## Dataset excerpts
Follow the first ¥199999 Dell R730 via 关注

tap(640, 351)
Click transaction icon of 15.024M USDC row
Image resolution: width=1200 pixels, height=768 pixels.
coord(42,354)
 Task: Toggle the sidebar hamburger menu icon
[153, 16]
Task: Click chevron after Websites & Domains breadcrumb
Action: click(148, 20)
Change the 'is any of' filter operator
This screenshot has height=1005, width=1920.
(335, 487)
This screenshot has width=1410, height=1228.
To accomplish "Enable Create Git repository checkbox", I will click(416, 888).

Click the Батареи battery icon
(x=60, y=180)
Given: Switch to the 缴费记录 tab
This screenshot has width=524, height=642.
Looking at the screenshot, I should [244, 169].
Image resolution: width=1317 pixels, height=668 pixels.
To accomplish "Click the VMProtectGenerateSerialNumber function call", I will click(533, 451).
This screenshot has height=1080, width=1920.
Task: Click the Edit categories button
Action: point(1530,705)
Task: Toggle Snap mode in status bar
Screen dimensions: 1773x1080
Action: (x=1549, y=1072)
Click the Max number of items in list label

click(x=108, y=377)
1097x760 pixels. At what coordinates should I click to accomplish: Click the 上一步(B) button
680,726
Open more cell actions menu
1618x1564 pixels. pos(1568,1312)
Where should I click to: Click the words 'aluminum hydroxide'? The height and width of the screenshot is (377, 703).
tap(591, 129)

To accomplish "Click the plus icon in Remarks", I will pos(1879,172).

## What you have to do
Copy the data above in full, exactly as it reads.

## Answer section
Follow the first ¥199999 Dell R730 via 关注

tap(640, 351)
Click transaction icon of 15.024M USDC row
Image resolution: width=1200 pixels, height=768 pixels.
coord(42,354)
 Task: Toggle the sidebar hamburger menu icon
[153, 16]
Task: Click chevron after Websites & Domains breadcrumb
Action: click(148, 20)
Change the 'is any of' filter operator
This screenshot has height=1005, width=1920.
(335, 487)
This screenshot has width=1410, height=1228.
To accomplish "Enable Create Git repository checkbox", I will click(416, 888).

Click the Батареи battery icon
(x=60, y=180)
Given: Switch to the 缴费记录 tab
This screenshot has width=524, height=642.
Looking at the screenshot, I should [244, 169].
Image resolution: width=1317 pixels, height=668 pixels.
To accomplish "Click the VMProtectGenerateSerialNumber function call", I will click(533, 451).
This screenshot has height=1080, width=1920.
Task: Click the Edit categories button
Action: point(1530,705)
Task: Toggle Snap mode in status bar
Screen dimensions: 1773x1080
Action: (x=1549, y=1072)
Click the Max number of items in list label

click(x=108, y=377)
1097x760 pixels. At what coordinates should I click to accomplish: Click the 上一步(B) button
680,726
Open more cell actions menu
1618x1564 pixels. pos(1568,1312)
Where should I click to: Click the words 'aluminum hydroxide'? The height and width of the screenshot is (377, 703).
tap(591, 129)

To accomplish "Click the plus icon in Remarks", I will pos(1879,172).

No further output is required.